I hadn’t stepped into The Dog Inn since the days it was the domain of Dave Mackay of Tottenham and Derby fame. Strange to think of yesteryear when top footballers often left the pitch to spend time in pubs (sometimes as a landlord).

The Dog lost its way but it’s now been taken on by Black Country Inns. They’re a small chain brewing classic West Midland ales and offering a good selection of other hand pulled beers using swaps. As well as real ales, craft keg is also expected shortly. The landlord’s rightly enthusiastic about his pub & beers and the pub is pulling in a happy band of customers. (A thought – these days shouldn’t a pub called The Dog Inn have an outside area lit by flashing torches?).

Just down the High Street in William Worthington territory, the former Blue Posts was home to my younger Bass drinking days and like The Dog it’s gone through endless fizzy lager based concepts only to come out the other side to be opened as The Crossing Ale House and Kitchen (part of a small Derby-based chain). Whilst I’m not convinced about fish & chips in a wooden box it does provide a gastro pub and more beer choices in the town. With a few micro pubs opening as well, the drinkers’ life in Burton is much improved.
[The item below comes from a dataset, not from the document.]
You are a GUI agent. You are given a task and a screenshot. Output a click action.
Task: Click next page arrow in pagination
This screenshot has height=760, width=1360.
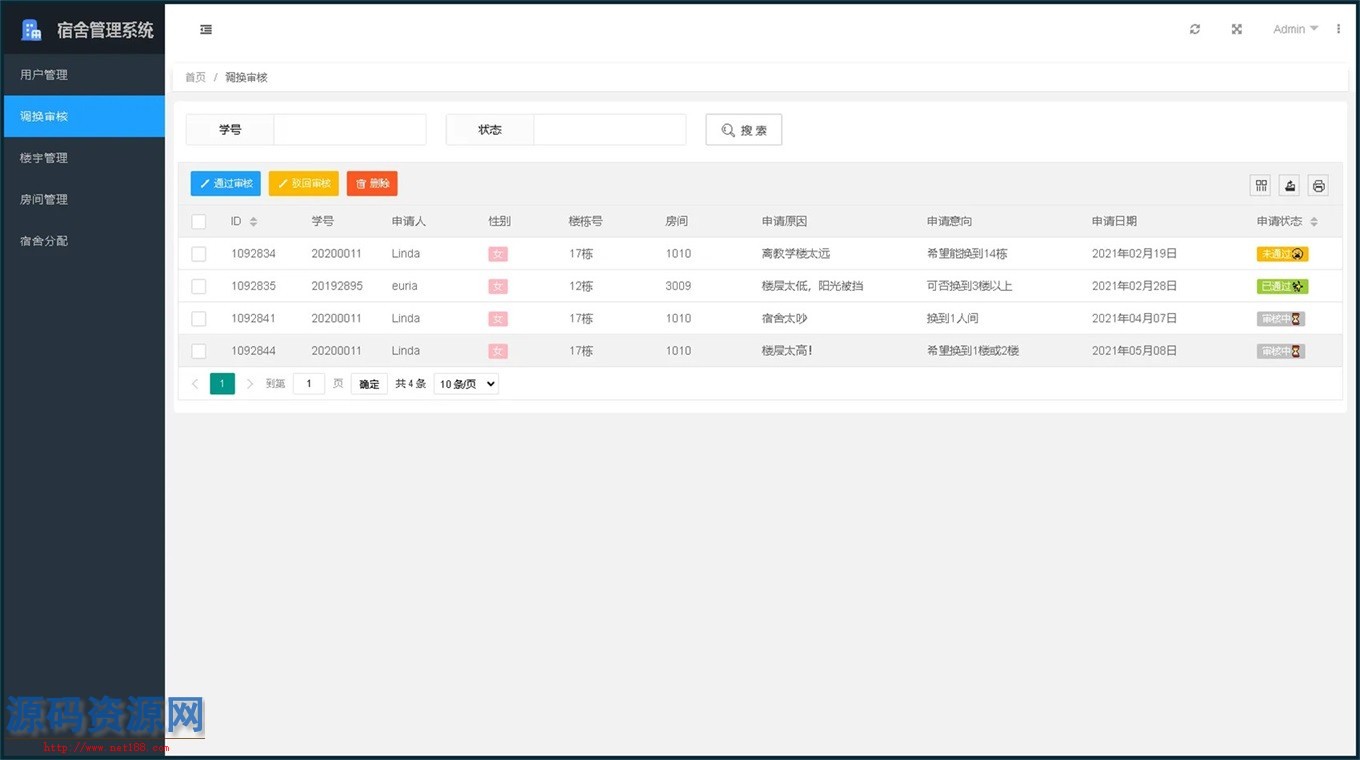tap(250, 384)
I finished my visit with a stroll down Station Street towards the Allsopp’s end of town. It’s impossible to walk past the Coopers and Burton Bridge Brewery’s Devonshire Arms – both too tempting. The Devonshire is the epitomy of an ‘old school’ pub. Nothing fancy but for my visit it was the perfect mix of a friendly welcome, a good choice of reliable and good value BBB beers (none of your mucky London beers here) and regulars welcoming visitors into their discussions.

After many years the old home of Britain’s brewing is living up to its reputation. Who’d have thought it, Burton as a destination for beer drinking and a League 1 football club. It’s time for a visit.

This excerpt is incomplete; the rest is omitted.